Deze beoordeling door de rechtbank is in lijn met haar vaste jurisprudentie. In de door de officier van justitie aangehaalde uitspraak heeft de rechtbank slechts overwogen dat in de – in die zaak – gegeven omstandigheden het blootstellen van een kind aan een situatie where they could not satisfy their essential needs, een hulpeloze toestand in de zin van artikel 255 Wetboek van Strafrecht oplevert. De inhoud van de aangehaalde uitspraak ziet niet op de vraag of van opzet sprake is en geeft de rechtbank dan ook geen aanleiding tot een ander oordeel te komen dan hiervoor omschreven.
De rechtbank is van oordeel dat voor dit feit geen overlevering kan volgen.
5.2 De zaak met referentienummer IX K 831/08 (Case II)
De rechtbank is – met de officier van justitie en de verdediging – van oordeel dat voor dit feit geen overlevering kan volgen, omdat op dit feit naar Nederlands recht een vrijheidsstraf met een maximum van minder dan twaalf maanden staat.
Nu niet is vastgesteld dat het EAB voldoet aan alle voorwaarden die de Overleveringswet stelt, dient de overlevering te worden geweigerd.

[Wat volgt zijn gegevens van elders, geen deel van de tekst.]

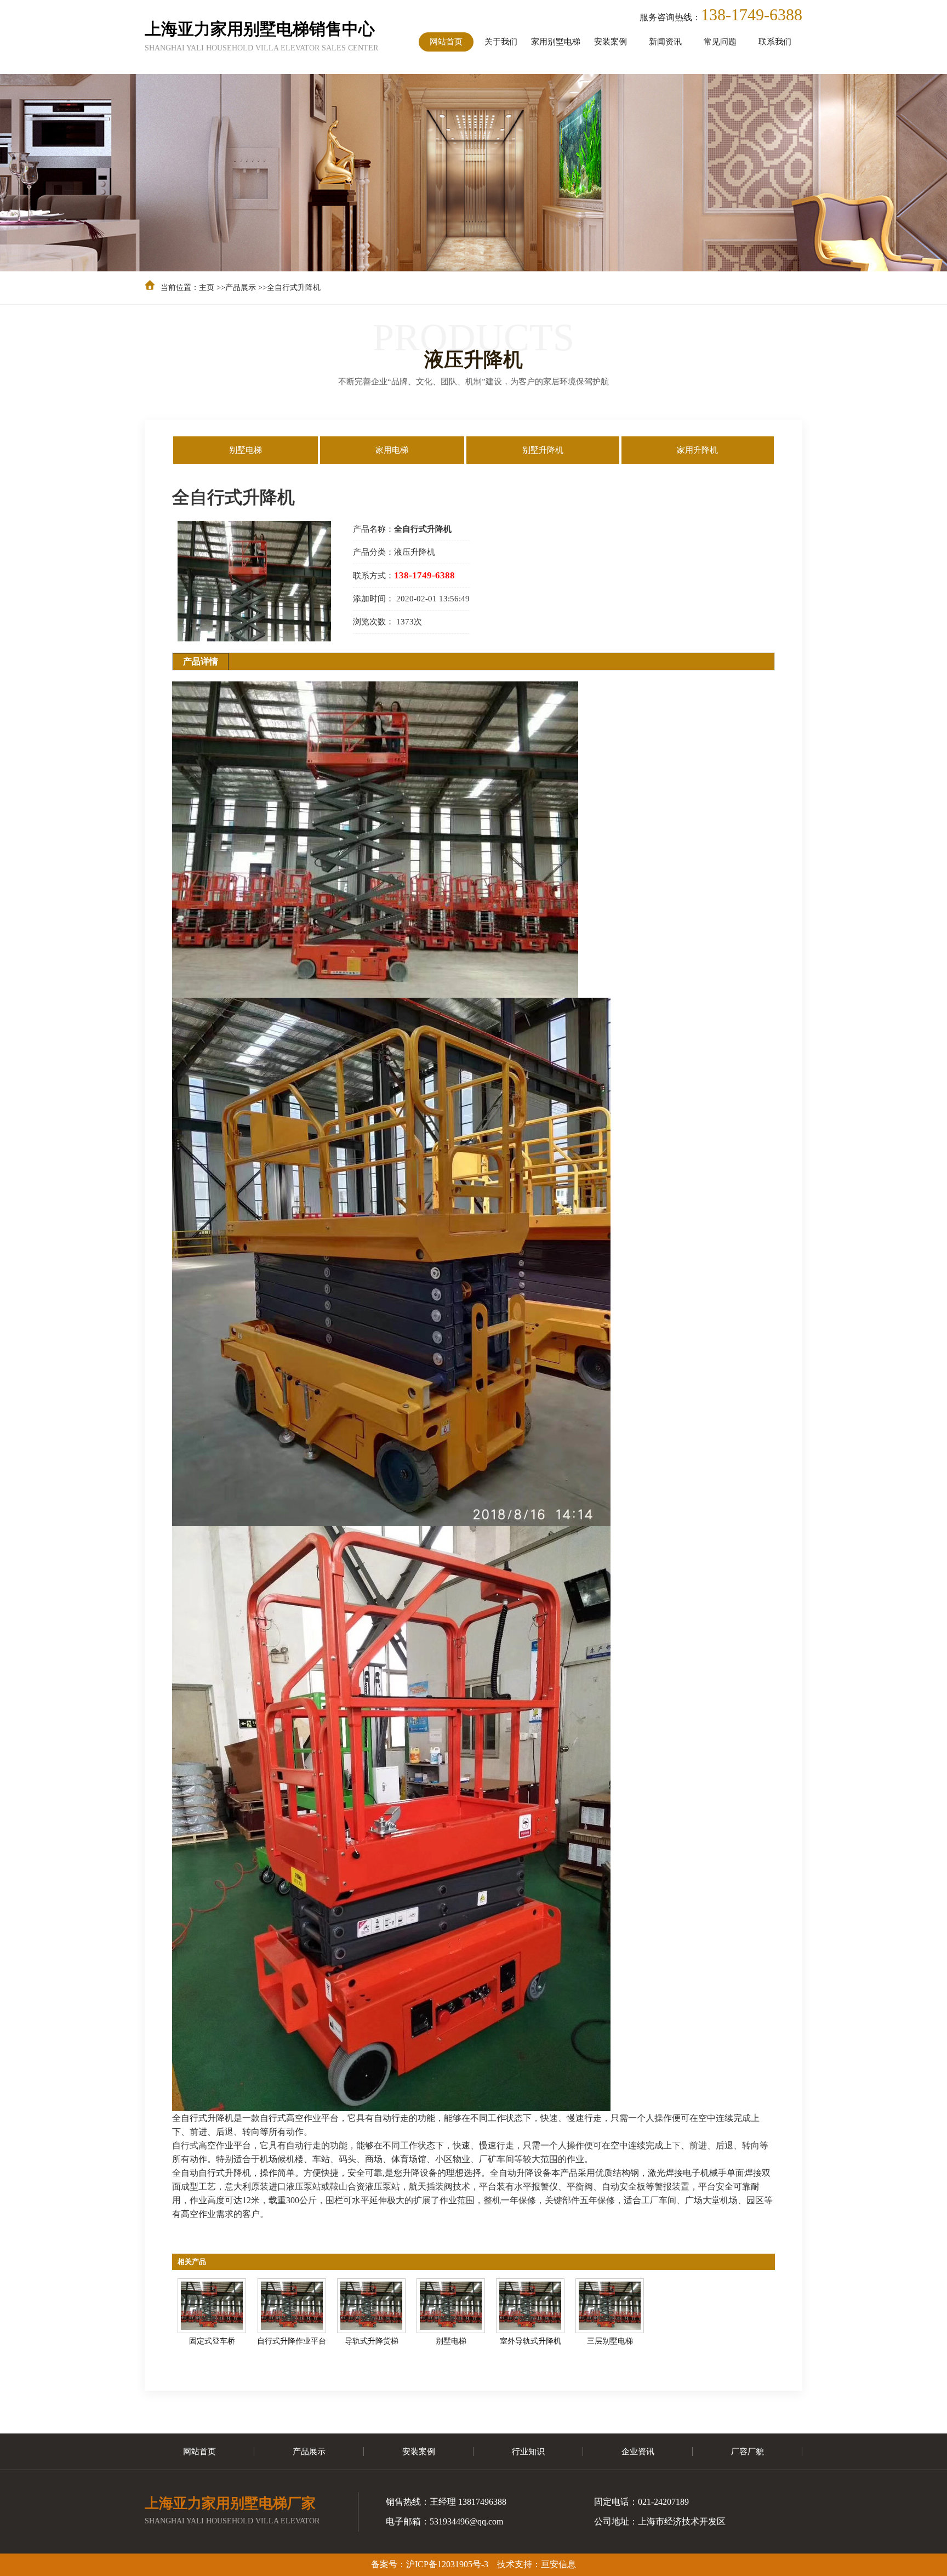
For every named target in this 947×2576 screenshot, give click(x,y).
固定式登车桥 (212, 2341)
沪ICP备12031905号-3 (447, 2564)
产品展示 (240, 287)
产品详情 (200, 661)
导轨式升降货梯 (371, 2341)
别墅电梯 (451, 2341)
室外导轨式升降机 (530, 2341)
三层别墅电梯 (610, 2341)
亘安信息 (558, 2564)
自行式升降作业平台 (291, 2341)
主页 (206, 287)
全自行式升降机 (294, 287)
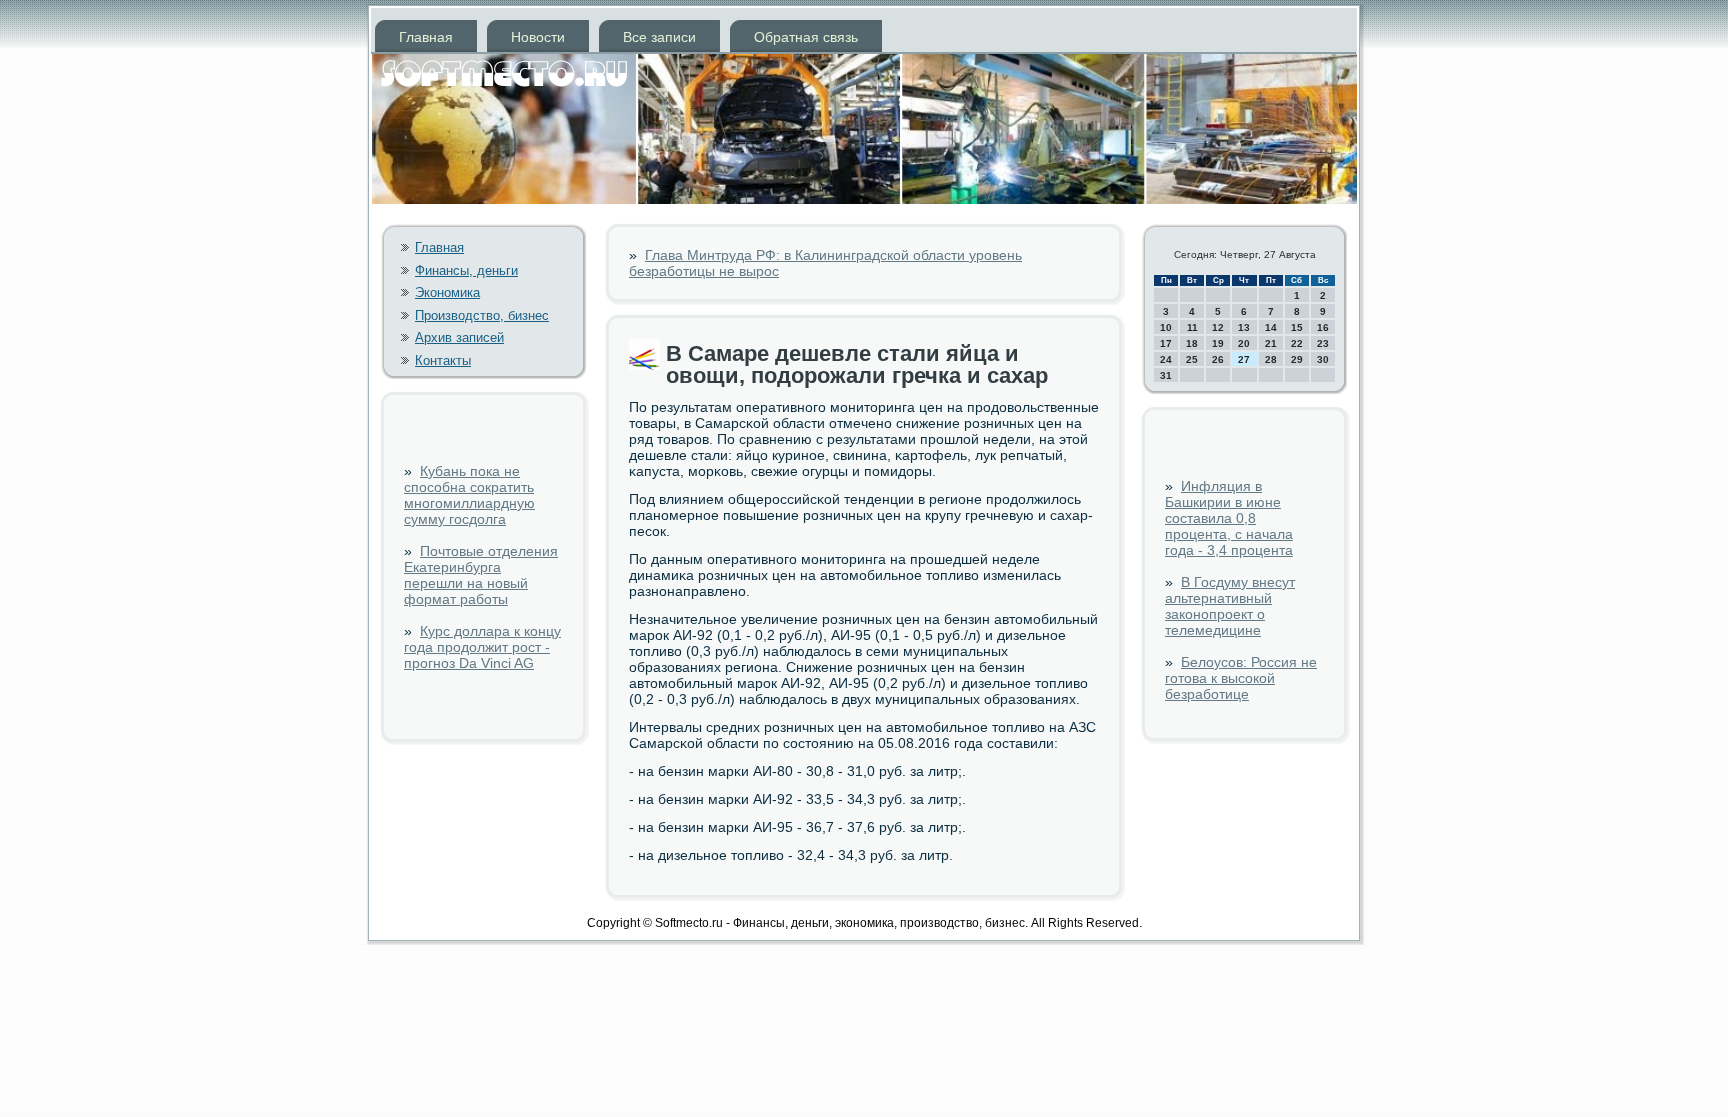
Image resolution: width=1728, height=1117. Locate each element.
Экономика (447, 292)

7. Toepasselijke wetsbepalingen
De artikelen 2, 5 en 7 OLW.
WEIGERT de overlevering van [opgeëiste persoon] aan the Regional Court in Gliwice (Polen) ten behoeve van de tenuitvoerlegging van de vrijheidsstraffen die zijn opgelegd wegens de feiten waarvoor zijn overlevering wordt verzocht.
Aldus gedaan door
mr. C.W. Inden, voorzit¬ter,
mrs. A.J. Dondorp en J.W. Vriethoff, rech¬ters,
in tegenwoordigheid van mr. M. den Toom, grif¬fier,
en uitgesproken ter openbare zitting van 16 november 2012.
Ingevolge artikel 29, tweede lid, OLW staat tegen deze uitspraak geen gewoon rechtsmiddel open.